Jonah 4
Haydock Catholic Bible Commentary
Troubled. His concern was lest he should pass for a false prophet; or rather lest God's word, by this occasion might come to be slighted and disbelieved. (Challoner) --- He conjectured that God would spare the penitent Ninivites, and feared lest prophecies should be deemed uncertain. But this doubt is solved by observing that some are conditional, (chap. iii. 4., and Jeremias xviii. 8.) as it proved here. When the people relapsed, they were afterwards destroyed, Nahum i., &c. (Worthington) (Chap. iii. 10.) --- The conversion of Ninive was an earnest of that of the Gentiles. (Calmet) --- This being so intimately connected with the reprobation of the Jews, (Haydock) the prophet was grieved at the misery of the latter, (St. Jerome) which our Saviour and St. Paul bewailed. (Acts xi. 2.; Romans x. 19.; Luke xix.; &c.) Yet Jonas seems to have considered himself rather too much.

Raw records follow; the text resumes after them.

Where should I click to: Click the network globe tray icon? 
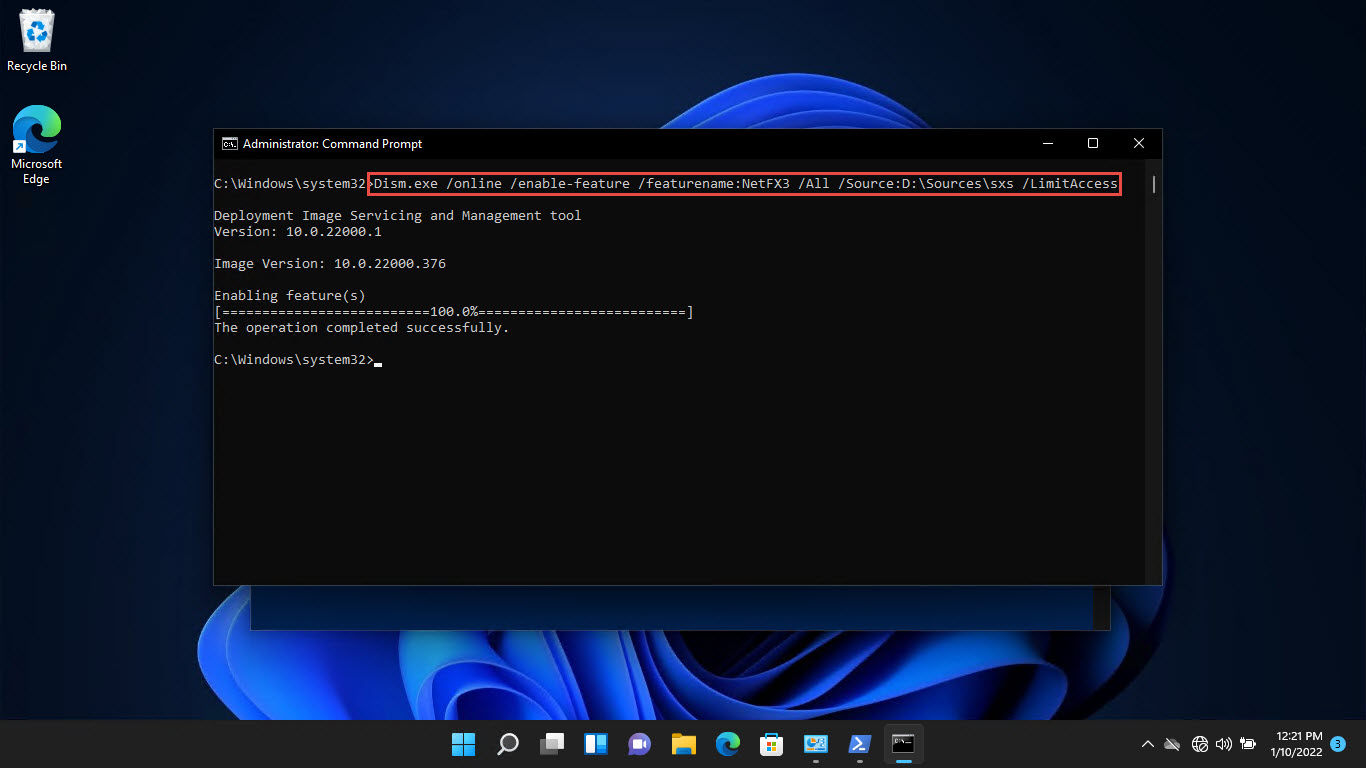1199,744
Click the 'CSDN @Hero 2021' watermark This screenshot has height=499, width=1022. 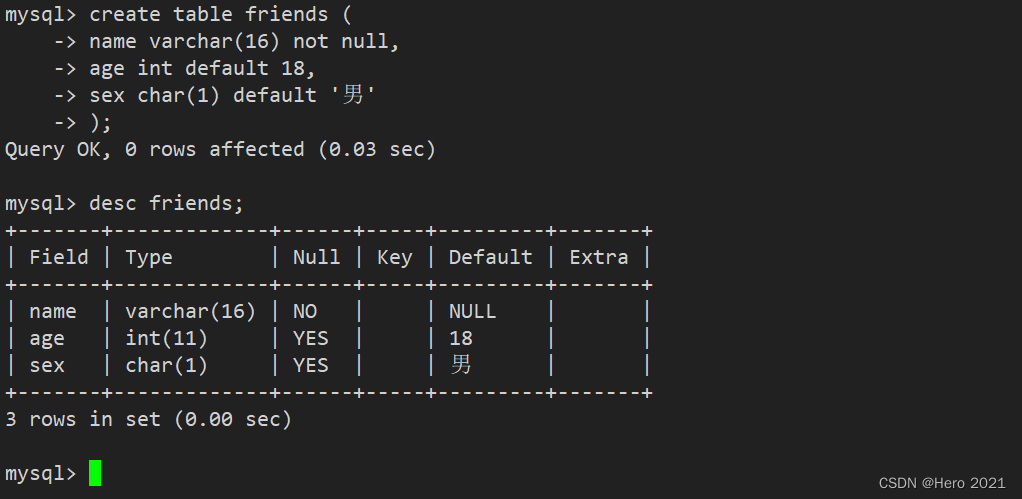click(x=942, y=483)
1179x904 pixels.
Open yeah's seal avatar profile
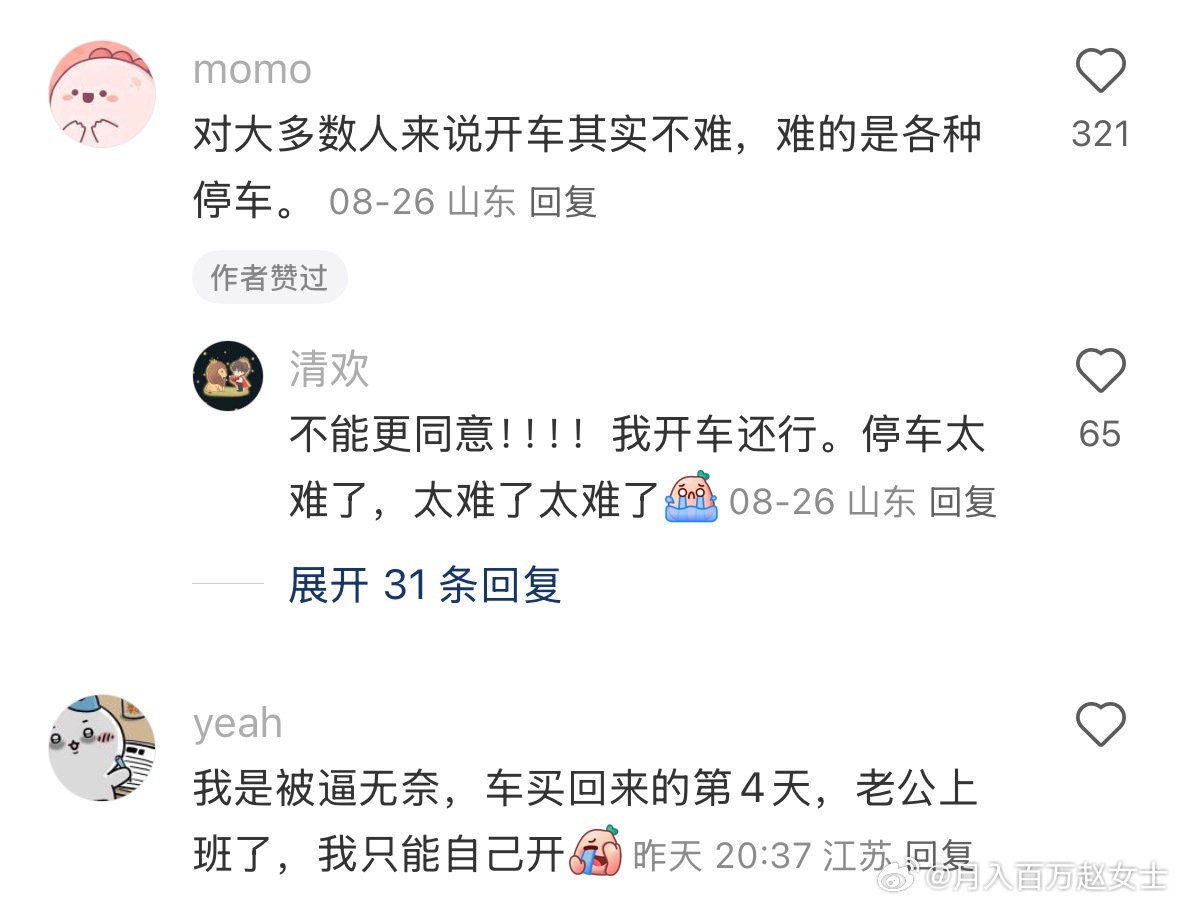coord(102,748)
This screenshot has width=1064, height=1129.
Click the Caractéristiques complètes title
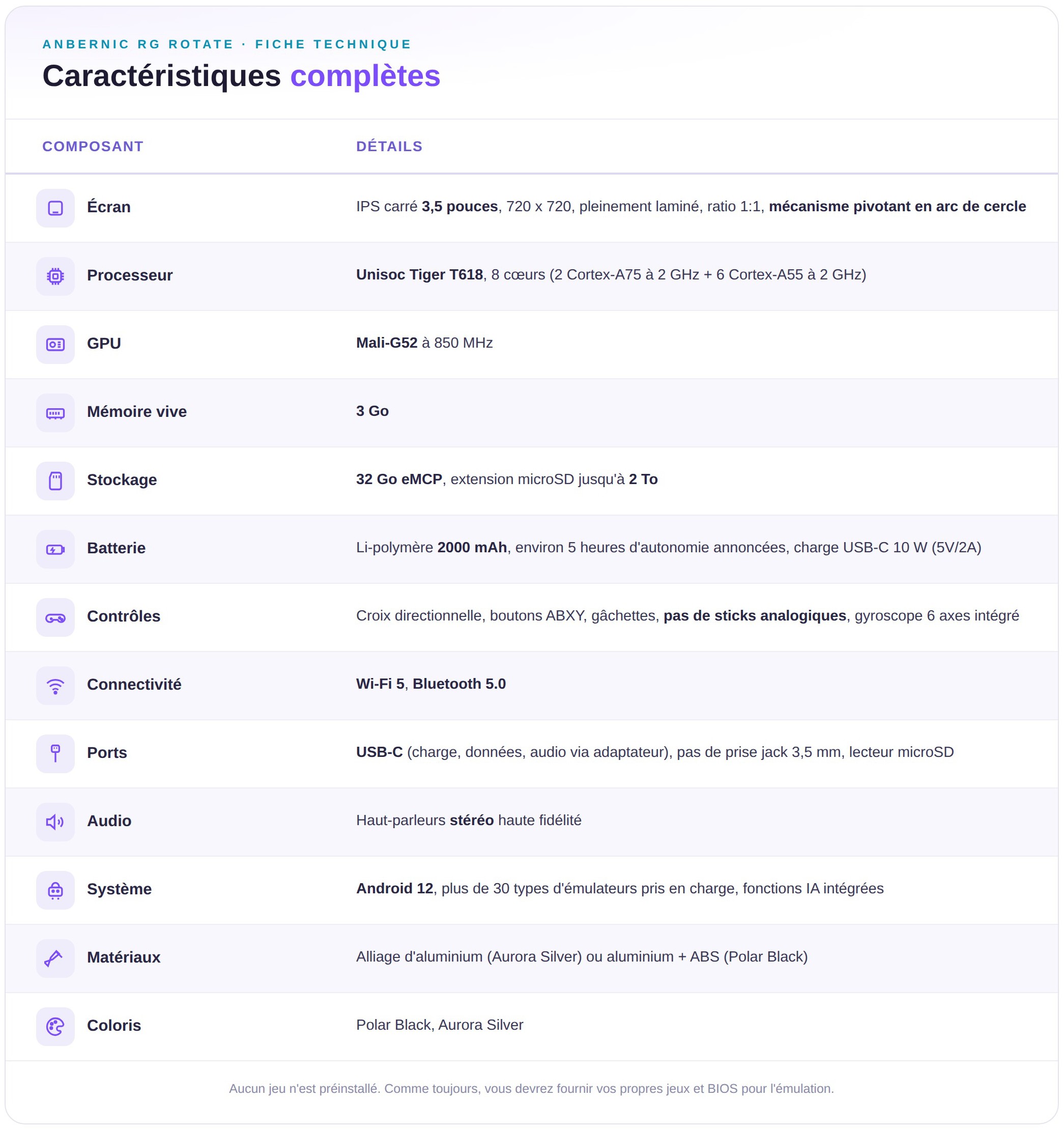point(241,75)
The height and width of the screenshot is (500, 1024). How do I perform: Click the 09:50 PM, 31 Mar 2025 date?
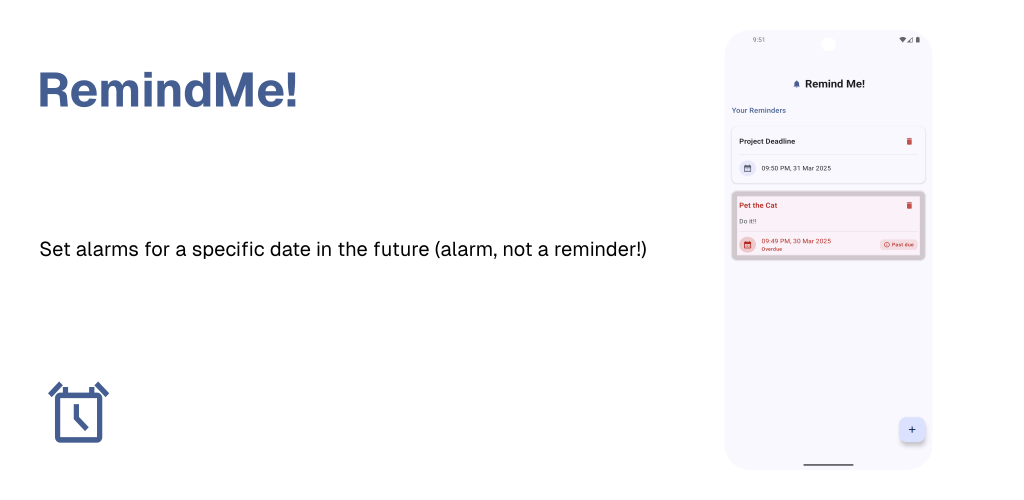tap(796, 168)
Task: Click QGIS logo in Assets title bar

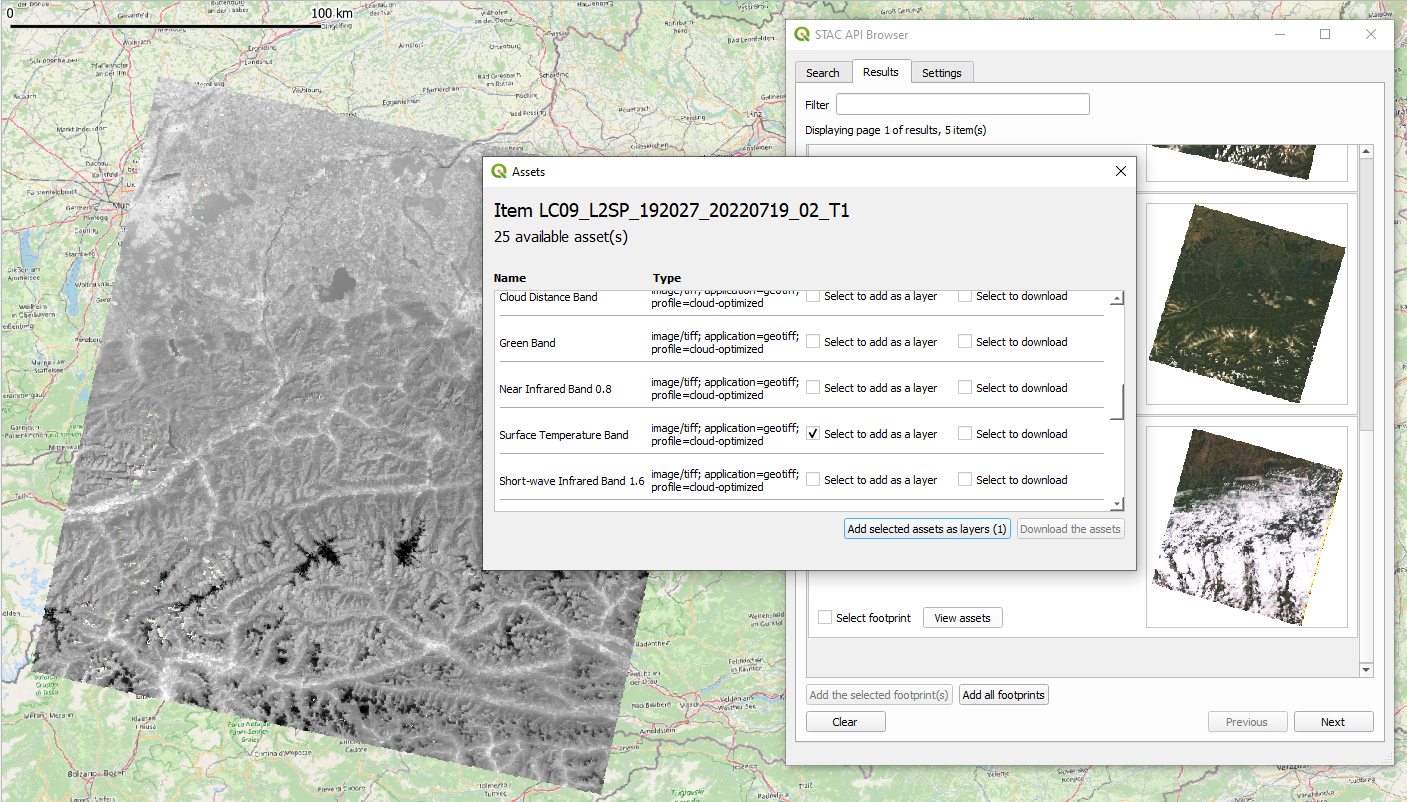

Went, or "had gone," waiting for the city's ruin. (Calmet)

The Lord God prepared an ivy. Hederam. In the Hebrew it is kikajon, which some render a gourd; others a palmerist, or palma Christi. (Challoner) --- This latter is now the common opinion. St.Jerome explains it of a shrub growing very fast in the sandy places of Palestine. He did not pretend (Calmet) that hedera, or ivy, as Aquila translates, (Haydock) was the precise import; but he found no Latin term more resembling, (Calmet) as he observes here and in his letter to St. Augustine, who had informed him that a certain bishop of Africa having read his version publicly, the audience was surprised at the change; and the Jews, "either through ignorance or malice," decided in favour of the old Greek and Latin version of gourd, which [the] Protestants retain. (Haydock) --- But this does not grow so soon no more than the ivy. The palma Christi, or ricinus, does. The Egyptians call it kiki, and the Greeks selicy prion. See Pliny, [Natural History?] xv. 7. Its foliage is thick, and its trunk hollow. (Calmet) --- But how came St. Jerome to be unacquainted with this plant? or why did he substitute one false name for another?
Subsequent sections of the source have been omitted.